Scientists from Portugal’s University of Minho and Spain’s University of the Basque Country have developed a method for producing solid polymer electrolytes for lithium-ion batteries with the use of 3D printing. Their paper proves that the replacement of conventional toxic solvents with more environmentally friendly alternatives has a direct impact on the material’s properties and battery performance.
It is widely known that modern lithium-ion batteries use liquid electrolytes, which ensure the transfer of lithium ions between electrodes. Despite their high efficiency, these systems are associated with risks, since liquid components can be toxic and flammable. Solid electrolytes, including polymers combining mechanical strength with the ability to conduct ions, are being considered as an alternative.
In their study, the scientists used a fluorinated polymer supplemented with an ionic liquid to enhance conductivity and a zeolite to stabilize the material’s structure. The key technological solution was the use of direct extrusion, which allows the user to shape the electrolyte into specific structures with high precision. This approach improves contact between battery components and makes it possible to control battery geometry.
The researchers paid particular attention to the choice of solvent used in the printing mixture. Although toxic dimethylformamide is typically used, the scientists replaced it with safer substances: acetone, dimethyl sulfoxide and N-methyl-2-pyrrolidone. They found that the solvent largely determines the material’s structure, strength and ability to conduct lithium ions.
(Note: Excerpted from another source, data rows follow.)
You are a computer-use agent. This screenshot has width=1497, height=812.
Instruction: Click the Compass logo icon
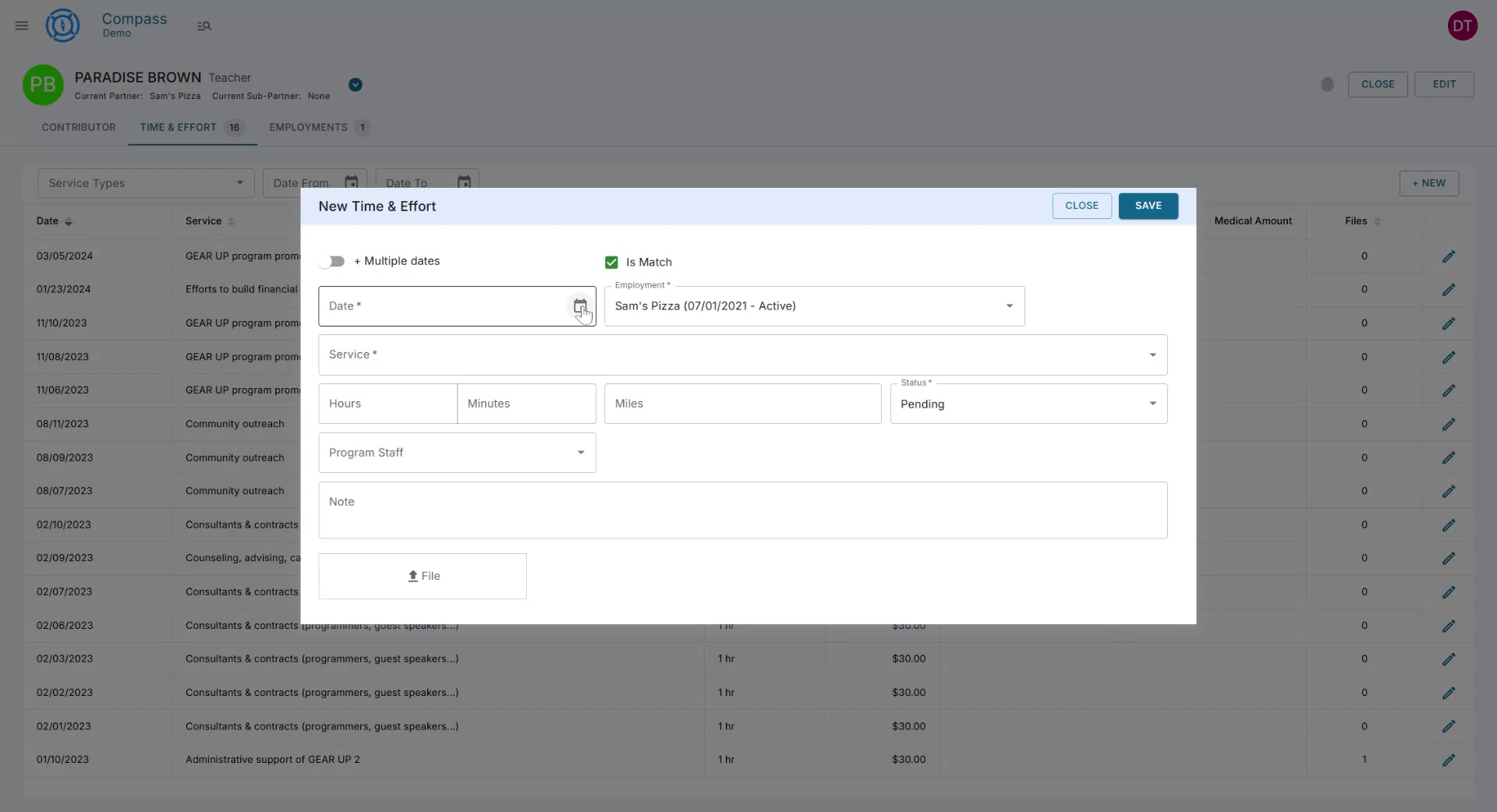click(x=62, y=25)
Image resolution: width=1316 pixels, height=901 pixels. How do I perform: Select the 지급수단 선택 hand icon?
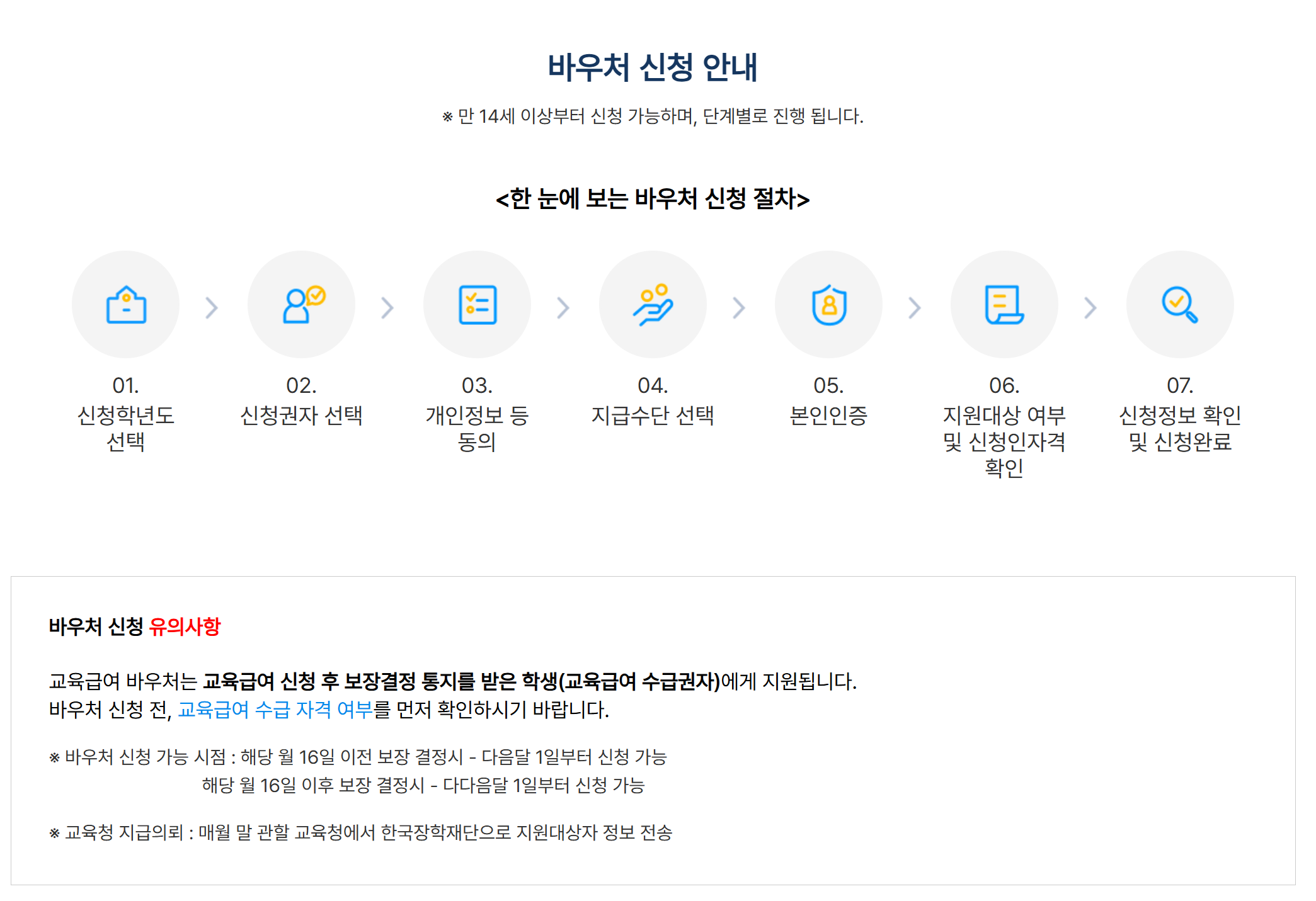pos(653,304)
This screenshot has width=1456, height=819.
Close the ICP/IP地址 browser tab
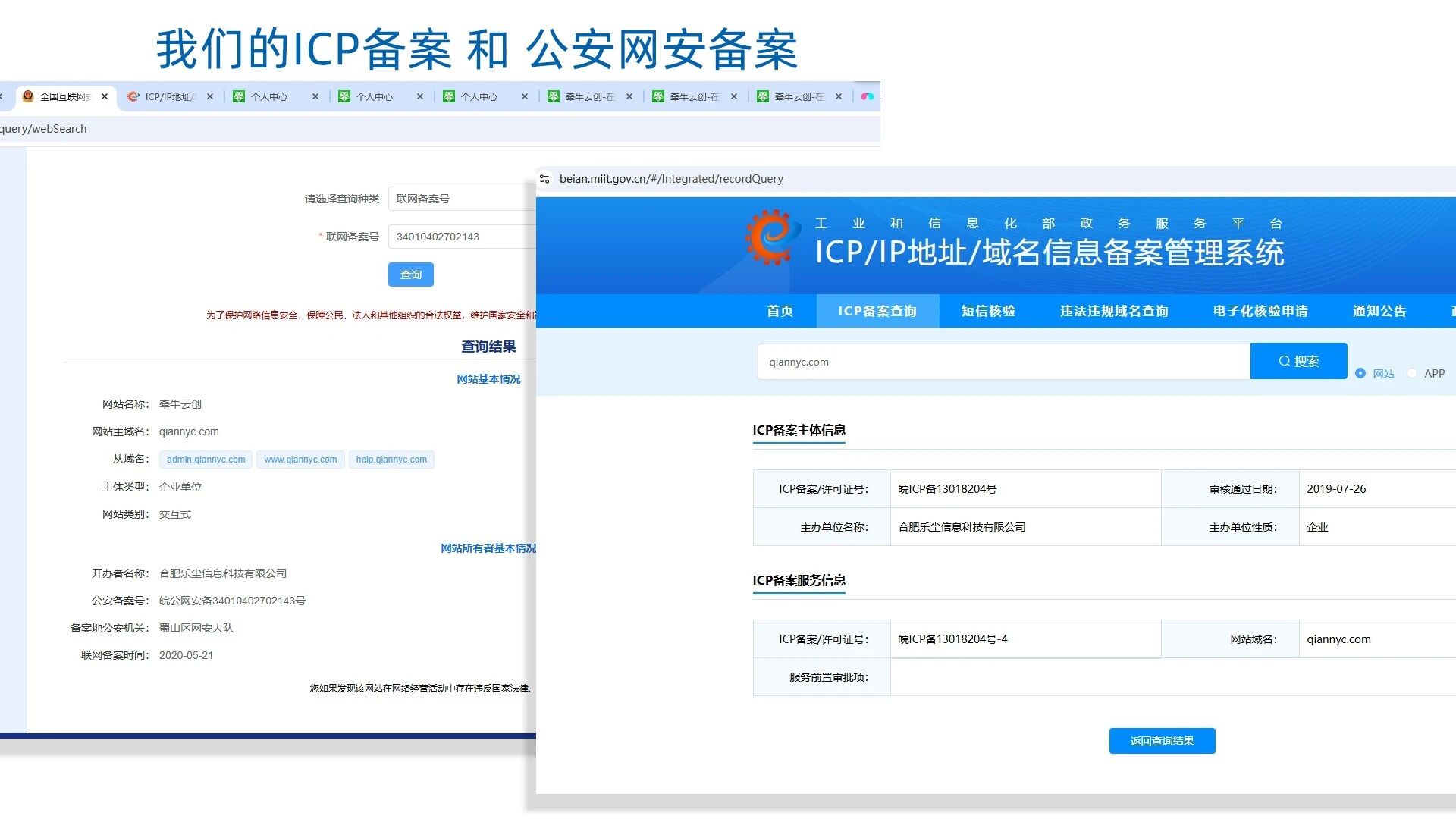pyautogui.click(x=210, y=96)
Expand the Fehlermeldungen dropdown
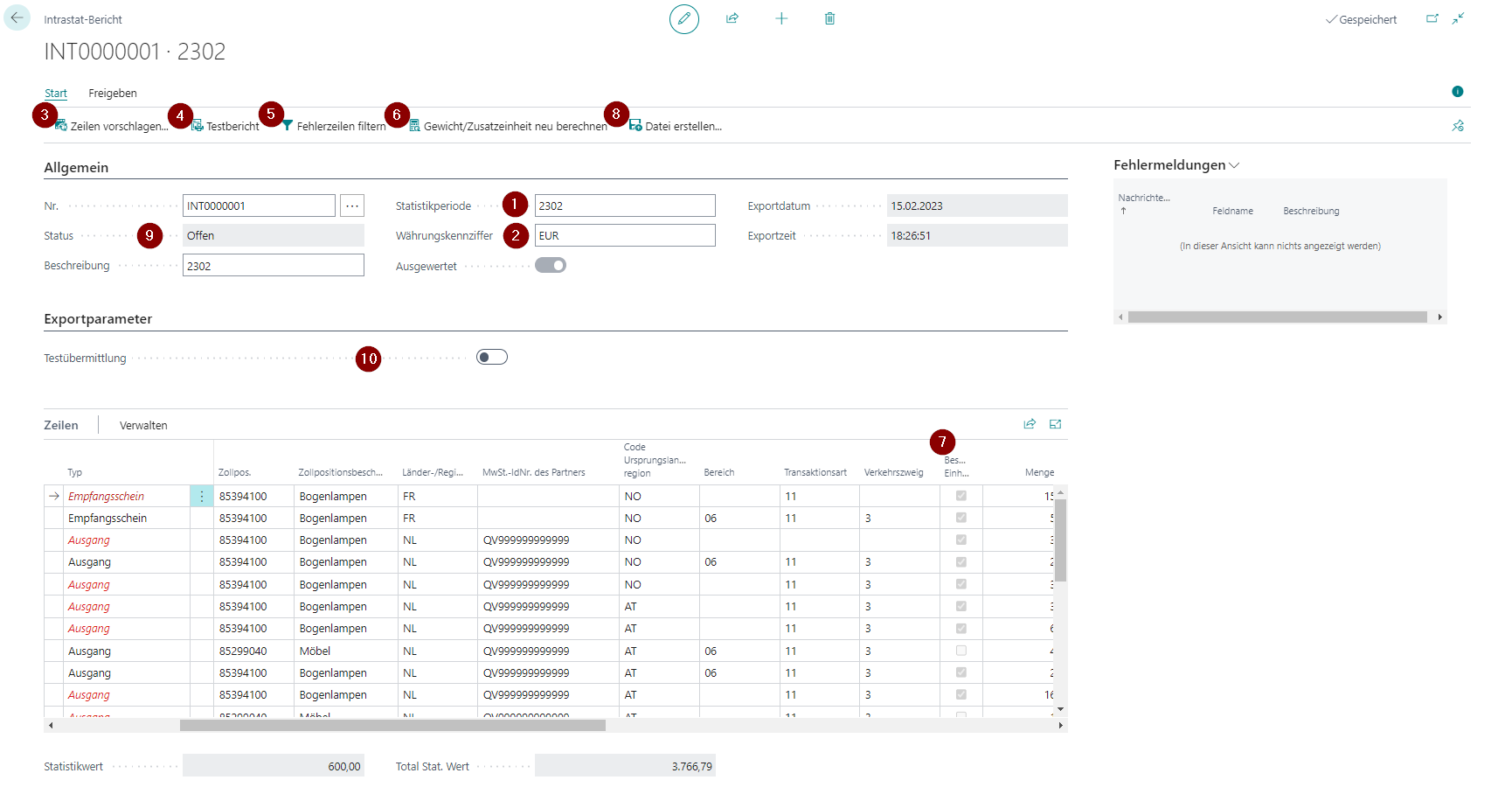This screenshot has height=794, width=1512. (x=1235, y=164)
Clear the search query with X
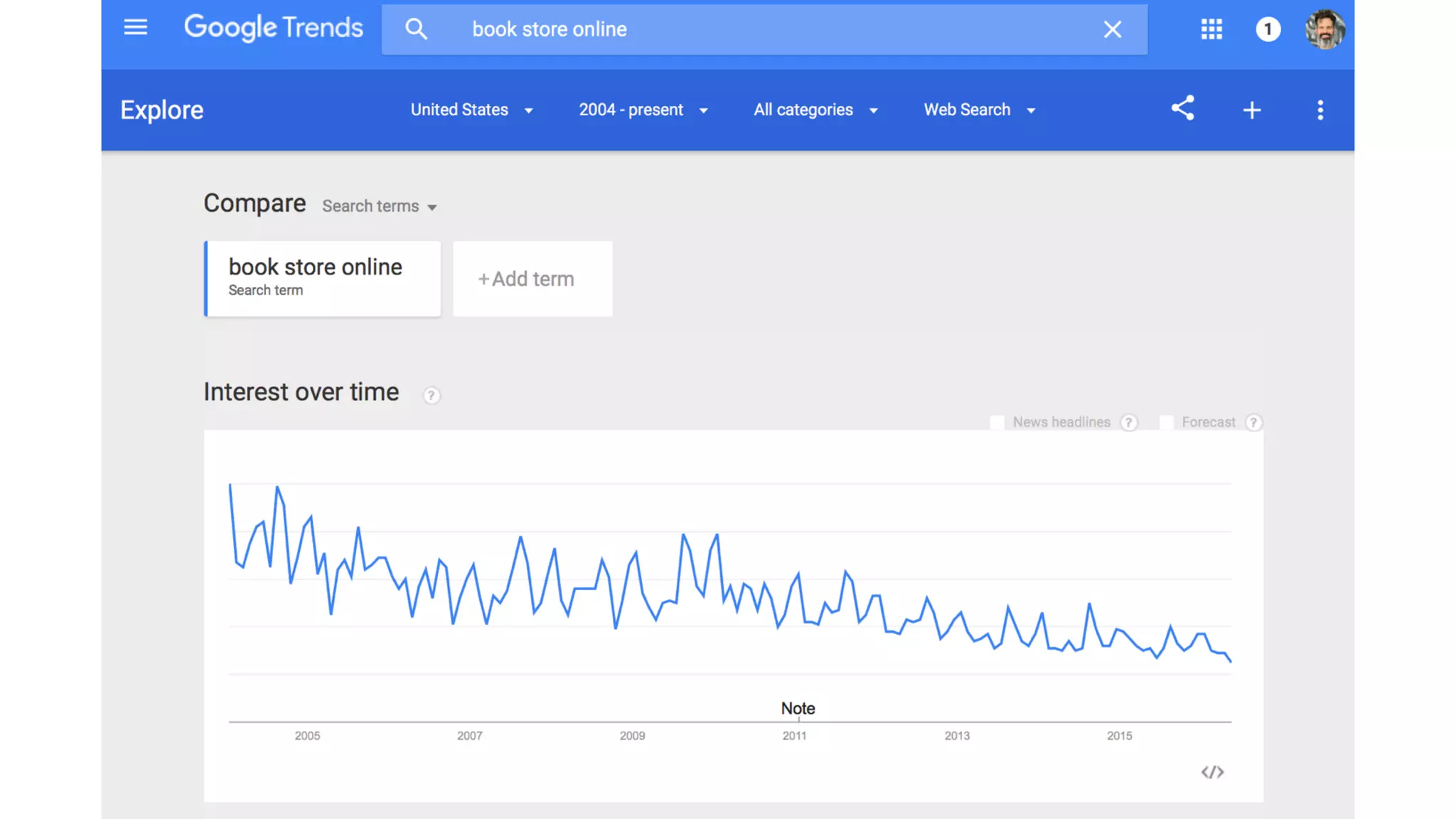 [1112, 29]
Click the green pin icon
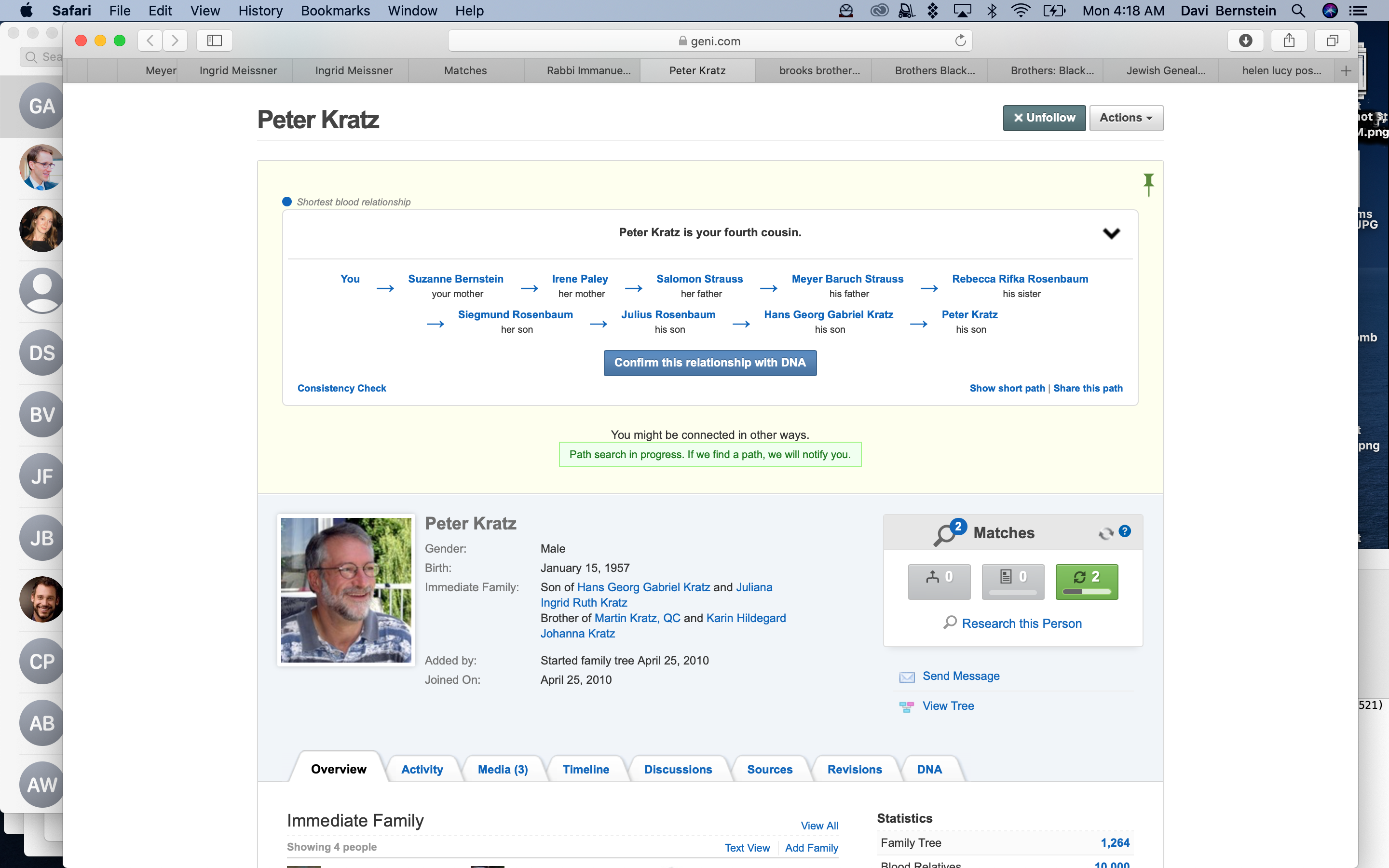1389x868 pixels. pos(1148,184)
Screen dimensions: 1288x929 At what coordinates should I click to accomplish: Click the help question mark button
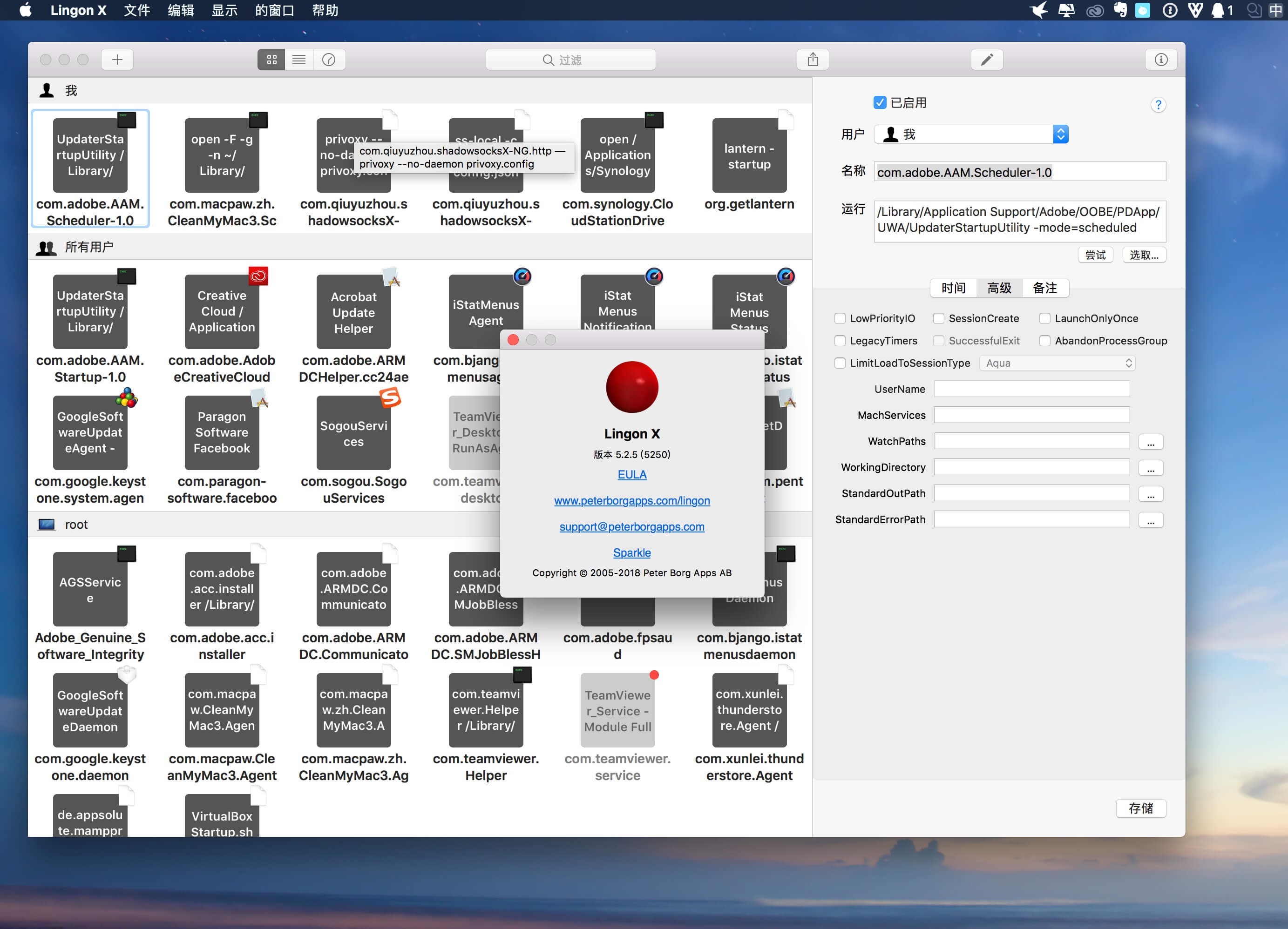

The best results were demonstrated by acetone. Due to its low boiling point, it evaporates quickly during the printing process, facilitating the formation of a more ordered structure. The resulting electrolyte showed the highest ionic conductivity at about 1.5 × 10⁻⁵ S/cm. This means significantly faster and more efficient movement of lithium ions within the material, leading to more stable battery performance.
Tests of assembled solid-state cells confirmed these conclusions. Batteries with electrolyte produced using acetone retained some 90% of their capacity after 60 charge-discharge cycles and achieved a specific capacity of 135 mAh per gram. Samples with other solvents performed worse, partly due to a less stable structure and poorer contact within the battery.